Analisis Pemain dan Statistik Kunci
Robert Lewandowski layak dinobatkan sebagai pemain terbaik pertandingan dengan kontribusi dua gol krusial. Rating performa-nya mencapai 8.7 versi portal statistik opta, tertinggi di antara 22 pemain yang tampil. Di kubu Atletico, Antoine Griezmann tetap menjadi motor serangan dengan satu gol, empat dribel sukses, dan akurasi umpan 84 persen. Namun, tekel krusial Gerard Martin terhadapnya di menit ke-23 menjadi titik balik yang mencegah tuan rumah bangkit lebih awal.
Dari sisi taktik, formasi 4-3-3 Barcelona terbukti lebih efektif menghadapi 3-5-2 Atletico. Lini tengah Blaugrana—Pedri, De Jong, dan Gavi—sukses memutus aliran bola ke Griezmann dan Alvarez. Barcelona mencatatkan 512 operan sukses berbanding 387 milik tuan rumah, dengan akurasi masing-masing 89 persen dan 81 persen. Statistik offside juga mencolok: Atletico terjebak offside empat kali, menunjukkan betapa rapatnya garis pertahanan tinggi Barcelona.
Pelatih Hansi Flick dalam konferensi pers seusai laga menyampaikan pujian untuk timnya.
"Kami tahu Metropolitano adalah tempat yang sulit. Tim bermain disiplin dan sabar. Dua gol tandang membuat perbedaan besar," ujarnya.Sementara itu, Simeone mengakui keunggulan lawan.
"Barcelona lebih klinis di kotak penalti. Kami punya peluang, tapi tidak mampu memaksimalkannya," kata pelatih asal Argentina itu.

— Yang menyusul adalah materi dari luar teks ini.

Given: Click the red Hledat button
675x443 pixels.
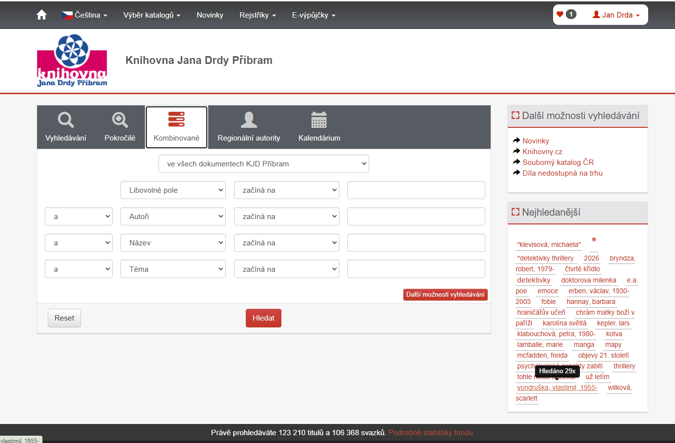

Kemenangan ini memperpanjang rekor Barcelona yang tak terkalahkan dalam 15 laga terakhir di semua kompetisi. Mereka kini menanti lawan di semifinal yang akan ditentukan melalui undian di Nyon, Swiss. Sementara itu, Atletico Madrid harus mengubur mimpi meraih trofi Liga Champions pertama mereka musim ini, dan kini fokus mengamankan posisi empat besar La Liga untuk memastikan tiket kembali ke kompetisi elite Eropa musim depan.